Die Anlage muss im Marktstammdatenregister der Bundesnetzagentur angemeldet werden, was aber in maximal 15 Minuten per Internet erledigt ist.

Bis hierhin hört sich der gesamte Vorgang noch recht übersichtlich und machbar an. Nun zur Praxis.

Anmeldung

Für die Anmeldung beim unserem Netzbetreiber Energie-Netz-Mitte, gibt es bedauerlicherweise noch kein vereinfachtes Anmeldeverfahren, welches an die neuen VDE Normen angepasst wurde. Die Anmeldung erfolgt über das Netzbauportal des Netzbetreibers via Internet. Als Endverbraucher sucht man im Portal jedoch vergeblich nach einer Option für die Anmeldung seiner Anlage. Dies funktioniert nur, wenn man die Rolle eines Netzplaners im Netzbauportal innehat.

Also habe ich den Antrag gestellt und wurde nach einer Rückfrage aus der der zuständigen Abteilung in Kassel tatsächlich Netzplaner. Allerdings hatte ich den Eindruck das die Genehmigung für diese Rolle nur aus Kulanzgründen zustande kam.

◇ ◇ ◇ ◇

Aufgabe A »
Wie lange dauert laut Ausgangstext die Anmeldung im Marktstammdatenregister höchstens?
Die Datensätze haben mit dem Ausgangstext nichts zu tun.

Daten zur Aufgabe »

◇ ◇ ◇ ◇

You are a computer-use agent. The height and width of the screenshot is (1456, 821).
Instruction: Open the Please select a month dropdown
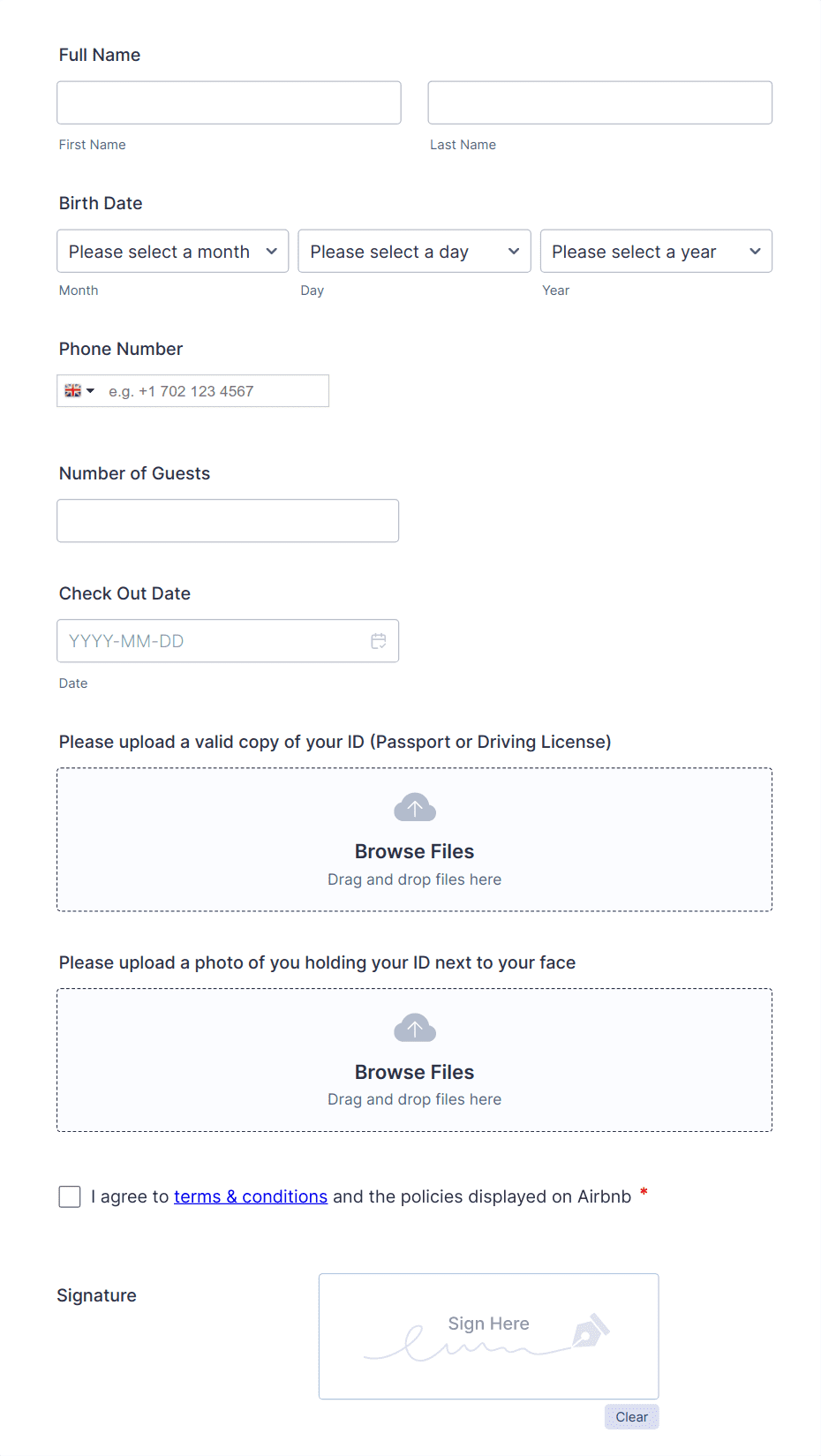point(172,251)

◇ ◇ ◇ ◇

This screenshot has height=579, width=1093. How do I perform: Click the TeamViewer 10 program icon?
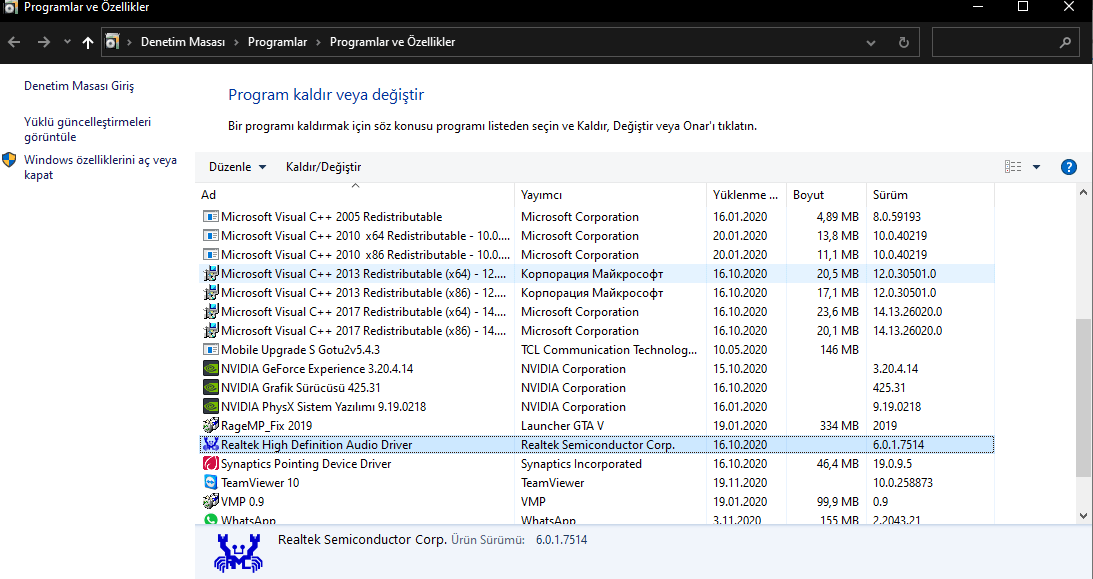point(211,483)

◇ ◇ ◇ ◇

Aufgabe B »
Gib aus den Datensätzen den Abschnitt unverändert wieder, der mit der Zeile mit "You are a computer-use" beginnt und mit der Zeile mit "point(172,251)" endet. Lass die Bilder dabei weg.

Antwort A »
Maximal 15 Minuten per Internet.

Antwort B »
You are a computer-use agent. The height and width of the screenshot is (1456, 821).
Instruction: Open the Please select a month dropdown
point(172,251)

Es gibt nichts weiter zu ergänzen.